The Department imposes a penalty period of ineligibility for Medicaid coverage for any non-allowable transfers which occur during the look back period. Under prior regulations, the penalty period began with the month of the non-allowable transfer. Under new regulations, the penalty period, consisting of a number of months and partial months of ineligibility for Medicaid, does not begin until the month that the applicant is receiving long term care services and is eligible for Medicaid based upon an application which is approved but, except for the imposition of the penalty period. In other words, a person who gave away assets does not begin the penalty period of non- eligibility for Medicaid until they are receiving nursing home care, supportive living or community care services, and have no assets other than Medicaid exempt assets.

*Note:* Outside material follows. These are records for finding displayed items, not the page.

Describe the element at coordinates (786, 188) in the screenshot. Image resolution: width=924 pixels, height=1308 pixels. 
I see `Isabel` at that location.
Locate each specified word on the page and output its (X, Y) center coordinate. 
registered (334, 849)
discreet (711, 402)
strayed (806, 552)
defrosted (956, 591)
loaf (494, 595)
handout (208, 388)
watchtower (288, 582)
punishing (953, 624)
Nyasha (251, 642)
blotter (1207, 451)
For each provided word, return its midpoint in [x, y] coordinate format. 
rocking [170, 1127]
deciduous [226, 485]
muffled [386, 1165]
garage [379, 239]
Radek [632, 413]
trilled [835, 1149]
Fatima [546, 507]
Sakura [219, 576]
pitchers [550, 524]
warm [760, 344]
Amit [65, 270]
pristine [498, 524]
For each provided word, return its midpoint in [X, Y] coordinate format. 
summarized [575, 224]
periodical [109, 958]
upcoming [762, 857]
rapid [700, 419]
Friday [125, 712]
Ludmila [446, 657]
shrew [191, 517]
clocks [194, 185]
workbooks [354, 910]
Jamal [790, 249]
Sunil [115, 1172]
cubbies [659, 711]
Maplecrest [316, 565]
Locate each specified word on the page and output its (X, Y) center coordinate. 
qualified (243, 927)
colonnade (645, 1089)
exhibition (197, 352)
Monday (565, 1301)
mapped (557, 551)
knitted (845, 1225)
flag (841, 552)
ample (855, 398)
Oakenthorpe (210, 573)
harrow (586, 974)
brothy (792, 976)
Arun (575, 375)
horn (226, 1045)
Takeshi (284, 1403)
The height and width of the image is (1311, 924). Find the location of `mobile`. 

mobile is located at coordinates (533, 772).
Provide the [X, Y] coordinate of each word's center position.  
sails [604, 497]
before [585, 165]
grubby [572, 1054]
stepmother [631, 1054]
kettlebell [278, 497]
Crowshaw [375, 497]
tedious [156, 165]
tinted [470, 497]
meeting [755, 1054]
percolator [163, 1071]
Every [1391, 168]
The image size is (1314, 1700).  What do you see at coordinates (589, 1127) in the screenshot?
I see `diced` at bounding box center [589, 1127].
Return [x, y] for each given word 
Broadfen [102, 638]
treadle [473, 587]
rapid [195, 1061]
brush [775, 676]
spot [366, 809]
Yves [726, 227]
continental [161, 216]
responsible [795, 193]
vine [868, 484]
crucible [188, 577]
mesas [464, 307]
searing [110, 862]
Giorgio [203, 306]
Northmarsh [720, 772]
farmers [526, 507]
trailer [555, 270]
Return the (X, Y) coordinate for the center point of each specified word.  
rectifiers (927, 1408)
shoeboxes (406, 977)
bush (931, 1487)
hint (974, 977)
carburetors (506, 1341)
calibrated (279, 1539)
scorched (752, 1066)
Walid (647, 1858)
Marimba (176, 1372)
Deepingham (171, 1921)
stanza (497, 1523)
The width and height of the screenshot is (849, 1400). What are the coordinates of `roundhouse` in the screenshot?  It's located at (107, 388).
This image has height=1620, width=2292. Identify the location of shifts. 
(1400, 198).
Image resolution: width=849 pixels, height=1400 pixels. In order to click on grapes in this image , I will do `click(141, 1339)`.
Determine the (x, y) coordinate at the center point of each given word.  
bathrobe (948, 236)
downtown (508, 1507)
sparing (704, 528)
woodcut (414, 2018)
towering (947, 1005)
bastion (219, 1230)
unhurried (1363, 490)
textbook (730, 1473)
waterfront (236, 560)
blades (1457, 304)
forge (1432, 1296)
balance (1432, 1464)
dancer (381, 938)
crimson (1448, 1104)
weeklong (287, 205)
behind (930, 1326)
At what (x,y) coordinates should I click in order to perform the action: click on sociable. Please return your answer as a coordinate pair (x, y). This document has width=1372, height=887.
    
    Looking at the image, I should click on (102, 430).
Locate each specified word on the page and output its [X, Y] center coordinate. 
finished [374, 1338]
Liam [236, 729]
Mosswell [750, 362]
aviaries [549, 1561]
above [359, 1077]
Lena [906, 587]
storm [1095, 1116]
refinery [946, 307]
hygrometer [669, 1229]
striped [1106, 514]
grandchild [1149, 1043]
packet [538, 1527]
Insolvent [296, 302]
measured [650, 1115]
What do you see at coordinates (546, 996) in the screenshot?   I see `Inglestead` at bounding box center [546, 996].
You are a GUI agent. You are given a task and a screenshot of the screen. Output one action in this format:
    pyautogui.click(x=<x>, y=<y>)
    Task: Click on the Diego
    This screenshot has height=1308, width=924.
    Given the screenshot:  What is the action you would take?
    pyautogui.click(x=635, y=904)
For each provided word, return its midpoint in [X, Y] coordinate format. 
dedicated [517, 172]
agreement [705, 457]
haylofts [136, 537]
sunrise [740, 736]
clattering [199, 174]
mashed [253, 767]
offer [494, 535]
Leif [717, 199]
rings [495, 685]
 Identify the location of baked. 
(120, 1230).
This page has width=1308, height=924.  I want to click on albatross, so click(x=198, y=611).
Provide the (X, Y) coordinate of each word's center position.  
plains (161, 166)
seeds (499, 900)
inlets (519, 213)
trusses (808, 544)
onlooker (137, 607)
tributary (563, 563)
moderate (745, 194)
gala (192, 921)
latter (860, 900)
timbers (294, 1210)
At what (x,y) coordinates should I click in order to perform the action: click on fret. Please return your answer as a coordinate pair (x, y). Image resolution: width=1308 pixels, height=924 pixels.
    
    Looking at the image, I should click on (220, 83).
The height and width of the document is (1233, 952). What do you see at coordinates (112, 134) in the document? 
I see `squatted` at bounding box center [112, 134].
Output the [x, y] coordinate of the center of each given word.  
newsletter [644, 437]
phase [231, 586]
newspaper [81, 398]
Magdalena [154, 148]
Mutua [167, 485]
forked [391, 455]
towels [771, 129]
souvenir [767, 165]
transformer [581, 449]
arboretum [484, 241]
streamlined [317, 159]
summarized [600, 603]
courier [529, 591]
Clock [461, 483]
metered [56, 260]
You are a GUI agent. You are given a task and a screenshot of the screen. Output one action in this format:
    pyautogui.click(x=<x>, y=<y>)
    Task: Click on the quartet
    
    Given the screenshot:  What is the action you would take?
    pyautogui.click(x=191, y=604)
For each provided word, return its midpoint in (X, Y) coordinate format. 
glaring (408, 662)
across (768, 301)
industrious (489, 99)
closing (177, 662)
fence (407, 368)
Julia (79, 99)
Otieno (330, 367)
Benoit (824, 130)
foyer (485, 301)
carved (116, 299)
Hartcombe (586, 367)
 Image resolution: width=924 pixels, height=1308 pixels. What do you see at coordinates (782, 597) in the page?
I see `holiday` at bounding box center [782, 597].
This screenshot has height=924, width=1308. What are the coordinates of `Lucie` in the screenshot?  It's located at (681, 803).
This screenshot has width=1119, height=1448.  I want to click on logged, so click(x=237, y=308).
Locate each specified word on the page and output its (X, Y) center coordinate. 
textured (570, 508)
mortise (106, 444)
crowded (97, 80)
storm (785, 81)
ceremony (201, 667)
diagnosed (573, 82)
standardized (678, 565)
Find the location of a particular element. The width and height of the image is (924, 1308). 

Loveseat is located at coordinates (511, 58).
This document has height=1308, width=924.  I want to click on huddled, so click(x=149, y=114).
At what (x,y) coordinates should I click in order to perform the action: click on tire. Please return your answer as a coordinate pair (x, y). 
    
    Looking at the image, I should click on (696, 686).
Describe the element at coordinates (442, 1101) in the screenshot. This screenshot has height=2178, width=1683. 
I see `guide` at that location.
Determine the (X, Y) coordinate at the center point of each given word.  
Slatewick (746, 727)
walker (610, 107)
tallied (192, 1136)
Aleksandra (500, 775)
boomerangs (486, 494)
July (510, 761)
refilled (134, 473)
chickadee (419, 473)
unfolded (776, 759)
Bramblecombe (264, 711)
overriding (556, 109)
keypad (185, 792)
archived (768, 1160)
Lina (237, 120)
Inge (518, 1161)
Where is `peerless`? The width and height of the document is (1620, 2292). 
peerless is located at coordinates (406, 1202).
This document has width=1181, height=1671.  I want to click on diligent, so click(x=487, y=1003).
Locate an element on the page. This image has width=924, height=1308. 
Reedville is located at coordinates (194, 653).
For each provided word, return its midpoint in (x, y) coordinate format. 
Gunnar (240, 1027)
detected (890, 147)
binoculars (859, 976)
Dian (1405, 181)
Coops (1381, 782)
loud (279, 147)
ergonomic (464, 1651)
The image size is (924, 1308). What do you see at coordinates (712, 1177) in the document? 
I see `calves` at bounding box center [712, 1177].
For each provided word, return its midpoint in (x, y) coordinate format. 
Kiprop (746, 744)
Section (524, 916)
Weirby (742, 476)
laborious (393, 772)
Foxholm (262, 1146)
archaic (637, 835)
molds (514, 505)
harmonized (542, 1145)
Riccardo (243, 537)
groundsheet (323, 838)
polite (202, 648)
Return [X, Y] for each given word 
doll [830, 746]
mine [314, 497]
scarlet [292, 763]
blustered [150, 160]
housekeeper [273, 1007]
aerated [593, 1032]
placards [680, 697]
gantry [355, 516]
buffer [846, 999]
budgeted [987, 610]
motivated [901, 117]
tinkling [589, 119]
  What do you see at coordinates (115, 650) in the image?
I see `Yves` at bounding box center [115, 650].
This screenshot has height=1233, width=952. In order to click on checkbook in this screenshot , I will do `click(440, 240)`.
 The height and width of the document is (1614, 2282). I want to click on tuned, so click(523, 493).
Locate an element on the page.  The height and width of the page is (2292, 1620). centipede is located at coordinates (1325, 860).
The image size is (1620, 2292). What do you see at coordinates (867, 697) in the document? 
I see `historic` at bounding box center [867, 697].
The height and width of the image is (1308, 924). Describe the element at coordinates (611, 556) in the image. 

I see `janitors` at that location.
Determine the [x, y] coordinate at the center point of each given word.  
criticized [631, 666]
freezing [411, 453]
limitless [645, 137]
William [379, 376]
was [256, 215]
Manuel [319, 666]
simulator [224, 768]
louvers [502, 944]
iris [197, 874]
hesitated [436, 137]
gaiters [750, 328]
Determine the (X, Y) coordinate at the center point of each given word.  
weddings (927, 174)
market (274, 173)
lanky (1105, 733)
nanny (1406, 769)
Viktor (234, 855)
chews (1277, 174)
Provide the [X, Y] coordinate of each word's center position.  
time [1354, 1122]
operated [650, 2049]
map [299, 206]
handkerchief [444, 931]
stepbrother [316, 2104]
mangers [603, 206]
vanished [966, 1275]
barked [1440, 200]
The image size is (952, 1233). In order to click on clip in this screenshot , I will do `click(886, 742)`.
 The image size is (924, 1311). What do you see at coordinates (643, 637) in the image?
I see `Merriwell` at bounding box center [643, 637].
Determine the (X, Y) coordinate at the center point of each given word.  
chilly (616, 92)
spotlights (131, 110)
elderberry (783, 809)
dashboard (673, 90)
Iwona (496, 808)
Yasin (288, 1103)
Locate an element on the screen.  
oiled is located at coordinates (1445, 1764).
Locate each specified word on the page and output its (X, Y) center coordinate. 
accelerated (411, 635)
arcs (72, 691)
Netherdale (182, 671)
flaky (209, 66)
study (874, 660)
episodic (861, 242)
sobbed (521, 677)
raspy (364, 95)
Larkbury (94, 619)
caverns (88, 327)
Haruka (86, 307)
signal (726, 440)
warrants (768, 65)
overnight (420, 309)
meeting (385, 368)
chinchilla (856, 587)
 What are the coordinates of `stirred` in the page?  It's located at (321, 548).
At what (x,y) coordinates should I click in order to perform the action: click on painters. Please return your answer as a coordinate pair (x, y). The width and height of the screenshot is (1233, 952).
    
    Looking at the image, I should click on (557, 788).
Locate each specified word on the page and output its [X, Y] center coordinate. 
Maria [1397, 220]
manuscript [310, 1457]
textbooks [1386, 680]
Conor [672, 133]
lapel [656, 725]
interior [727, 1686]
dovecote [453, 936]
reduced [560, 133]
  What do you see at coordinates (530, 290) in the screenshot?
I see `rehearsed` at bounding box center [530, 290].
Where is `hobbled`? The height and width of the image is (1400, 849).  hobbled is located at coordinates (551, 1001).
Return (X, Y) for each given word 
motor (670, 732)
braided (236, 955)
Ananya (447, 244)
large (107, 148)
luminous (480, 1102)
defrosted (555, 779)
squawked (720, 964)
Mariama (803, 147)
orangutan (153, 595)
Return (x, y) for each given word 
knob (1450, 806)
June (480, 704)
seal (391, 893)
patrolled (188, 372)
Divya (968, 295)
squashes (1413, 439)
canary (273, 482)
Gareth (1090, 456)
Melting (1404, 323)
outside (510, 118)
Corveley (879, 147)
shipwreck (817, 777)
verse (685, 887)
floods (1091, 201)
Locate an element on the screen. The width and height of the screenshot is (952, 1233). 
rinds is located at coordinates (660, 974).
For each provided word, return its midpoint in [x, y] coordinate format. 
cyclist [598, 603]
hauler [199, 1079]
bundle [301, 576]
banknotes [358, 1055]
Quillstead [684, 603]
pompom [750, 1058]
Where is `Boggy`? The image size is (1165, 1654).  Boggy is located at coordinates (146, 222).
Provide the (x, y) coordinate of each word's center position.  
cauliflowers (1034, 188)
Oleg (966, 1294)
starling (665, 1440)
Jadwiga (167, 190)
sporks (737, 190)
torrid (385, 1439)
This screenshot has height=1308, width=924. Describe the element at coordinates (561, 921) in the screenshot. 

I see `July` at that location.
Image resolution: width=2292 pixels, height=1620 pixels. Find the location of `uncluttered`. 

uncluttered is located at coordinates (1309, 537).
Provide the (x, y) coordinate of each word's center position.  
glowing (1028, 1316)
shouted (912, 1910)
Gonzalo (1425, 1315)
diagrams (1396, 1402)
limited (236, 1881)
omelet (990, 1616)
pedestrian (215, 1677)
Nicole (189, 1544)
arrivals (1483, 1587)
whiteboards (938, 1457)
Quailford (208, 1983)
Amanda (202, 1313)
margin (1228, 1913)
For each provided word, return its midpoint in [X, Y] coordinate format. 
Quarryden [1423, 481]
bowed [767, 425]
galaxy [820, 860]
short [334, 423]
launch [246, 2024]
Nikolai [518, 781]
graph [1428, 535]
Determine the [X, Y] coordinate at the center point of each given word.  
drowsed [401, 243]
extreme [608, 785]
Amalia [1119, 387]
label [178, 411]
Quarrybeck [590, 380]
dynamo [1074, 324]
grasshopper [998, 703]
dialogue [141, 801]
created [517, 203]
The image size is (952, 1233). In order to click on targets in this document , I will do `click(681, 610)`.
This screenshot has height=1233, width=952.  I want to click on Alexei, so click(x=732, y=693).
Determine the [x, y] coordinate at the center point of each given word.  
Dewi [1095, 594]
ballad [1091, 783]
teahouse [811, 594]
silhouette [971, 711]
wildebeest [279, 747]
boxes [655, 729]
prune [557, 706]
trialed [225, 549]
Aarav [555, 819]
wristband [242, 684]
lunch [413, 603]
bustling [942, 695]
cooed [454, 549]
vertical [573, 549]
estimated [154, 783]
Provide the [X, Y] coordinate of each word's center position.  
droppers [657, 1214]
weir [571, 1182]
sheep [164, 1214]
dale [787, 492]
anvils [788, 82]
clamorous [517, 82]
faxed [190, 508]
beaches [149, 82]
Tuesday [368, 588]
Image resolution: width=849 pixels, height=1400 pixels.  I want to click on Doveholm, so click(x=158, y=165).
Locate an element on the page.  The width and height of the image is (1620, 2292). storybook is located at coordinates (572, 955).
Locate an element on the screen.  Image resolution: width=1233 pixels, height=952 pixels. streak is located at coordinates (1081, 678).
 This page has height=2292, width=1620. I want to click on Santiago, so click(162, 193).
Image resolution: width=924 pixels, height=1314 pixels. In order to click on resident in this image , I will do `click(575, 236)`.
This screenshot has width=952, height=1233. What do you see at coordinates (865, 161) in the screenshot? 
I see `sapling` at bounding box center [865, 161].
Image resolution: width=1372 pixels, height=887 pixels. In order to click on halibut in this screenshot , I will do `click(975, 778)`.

For example, Mary Smith, in December of 2011, gave each of her two children $12,000.00 In April of 2012, she gave each of her 4 grandchildren $3000.00 She lives in a nursing home costing $6000.00 per month and applies for Medicaid, and is determined eligible (but for the penalty period) in July, 2012. Under the old rules, Mary would have incurred a four month penalty ($24,000.00 ÷ $6000.00 = 4) for the gifts to her children in

December of 2011, beginning in December, 2011, and expiring March, 2011. She would have incurred a 2 month penalty ($12,000.00 ÷ $6000.00 = 2) for the gifts to her grandchildren in April, 2012, beginning in April and expiring in May, 2012.